■ Required actions ■
- 1) Answer these questions using the text on military inventions:
(a) In what year did Napoleon offer a reward for a way to preserve food?
(b) What did Nicolas Appert do for a living?
(c) What were the two problems with glass?
- 2) Retype the part of the text on military inventions from "You use them" to "of the day.", keeping every word and punctuation mark unchanged.

== Reading text ==

How a military tragedy led to the invention of GPS
The military has made a lasting impact on your everyday life.
Because the army has invented more products than any other agency, company or organization in history.
You'll be astounded at how many products - invented by the military - that now sit in your home at this very moment.
You use them when you wake up, when you shower, when you shave, when you dress, when you drive to work, when you cook and when you relax at the end of the day.
The military may be looking for a few good men, but it has created hundreds of everyday products…
Chances are you have some canned food in your cupboard. That was a Napoleon innovation.
He once famously said, "An army travels on its stomach." He realized he was losing more men to spoiled food and malnutrition than he was to muskets and cannon fire.
So in 1795, Napoleon offered a 12,000 Franc reward – which was a fortune in those days – to anyone who could figure out a way to preserve food.
Up stepped a French confectioner named Nicolas Appert, who developed a way of heating food in sealed glass jars. As long as the seal wasn't broken, the food would last a long time.
With that, the health of Napoleon's soldiers greatly improved. There were just two problems – glass was heavy to transport and it was fragile.
History gets a little murky here, but it seems another Frenchman invented the tin canning process, but had a British friend file the patent. Once food moved to tin cans, preservation took a huge leap forward that still echoes to this day.

===
== Extracted records ==

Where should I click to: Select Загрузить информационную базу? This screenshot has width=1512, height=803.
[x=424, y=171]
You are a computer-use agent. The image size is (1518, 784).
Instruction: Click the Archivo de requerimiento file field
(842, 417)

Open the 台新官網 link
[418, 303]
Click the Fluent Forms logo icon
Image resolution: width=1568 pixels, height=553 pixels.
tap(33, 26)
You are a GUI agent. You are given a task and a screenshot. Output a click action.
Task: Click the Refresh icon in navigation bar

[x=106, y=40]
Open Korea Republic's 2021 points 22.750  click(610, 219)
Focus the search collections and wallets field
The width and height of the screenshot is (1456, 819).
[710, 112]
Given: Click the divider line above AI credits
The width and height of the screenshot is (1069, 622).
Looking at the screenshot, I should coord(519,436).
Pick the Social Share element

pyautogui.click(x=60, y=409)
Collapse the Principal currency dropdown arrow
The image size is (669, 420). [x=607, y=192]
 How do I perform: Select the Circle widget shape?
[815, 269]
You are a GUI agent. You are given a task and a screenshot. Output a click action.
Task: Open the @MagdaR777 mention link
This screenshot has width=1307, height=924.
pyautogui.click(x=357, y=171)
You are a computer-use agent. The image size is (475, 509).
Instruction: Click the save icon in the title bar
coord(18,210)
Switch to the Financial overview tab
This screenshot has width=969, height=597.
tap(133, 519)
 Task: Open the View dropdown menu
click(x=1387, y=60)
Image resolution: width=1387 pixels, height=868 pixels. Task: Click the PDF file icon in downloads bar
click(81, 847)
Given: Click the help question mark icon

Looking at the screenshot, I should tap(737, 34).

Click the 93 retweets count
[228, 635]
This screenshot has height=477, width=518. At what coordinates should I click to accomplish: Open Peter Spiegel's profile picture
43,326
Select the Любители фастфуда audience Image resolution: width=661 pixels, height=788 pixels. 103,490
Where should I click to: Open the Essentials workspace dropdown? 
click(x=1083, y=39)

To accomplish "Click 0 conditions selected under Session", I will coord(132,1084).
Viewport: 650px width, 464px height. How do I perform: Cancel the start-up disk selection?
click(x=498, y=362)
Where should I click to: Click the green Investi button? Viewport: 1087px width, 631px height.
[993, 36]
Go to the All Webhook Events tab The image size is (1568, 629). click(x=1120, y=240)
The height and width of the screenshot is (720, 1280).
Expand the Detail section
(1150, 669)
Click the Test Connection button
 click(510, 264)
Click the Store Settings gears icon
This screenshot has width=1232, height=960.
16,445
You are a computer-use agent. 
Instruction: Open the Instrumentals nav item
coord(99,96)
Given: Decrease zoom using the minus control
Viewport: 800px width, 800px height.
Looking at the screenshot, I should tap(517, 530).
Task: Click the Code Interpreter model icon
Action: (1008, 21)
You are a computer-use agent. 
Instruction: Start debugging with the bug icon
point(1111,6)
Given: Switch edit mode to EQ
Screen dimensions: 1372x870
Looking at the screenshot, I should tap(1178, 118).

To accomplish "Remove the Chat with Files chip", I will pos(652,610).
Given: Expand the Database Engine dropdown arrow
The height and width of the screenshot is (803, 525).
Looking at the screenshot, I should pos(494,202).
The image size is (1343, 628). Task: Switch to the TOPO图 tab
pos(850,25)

===

■ Answers for each item ■
- 1)
(a) 1795
(b) He was a confectioner.
(c) Glass was heavy to transport, and it was fragile.

- 2)
You use them when you wake up, when you shower, when you shave, when you dress, when you drive to work, when you cook and when you relax at the end of the day.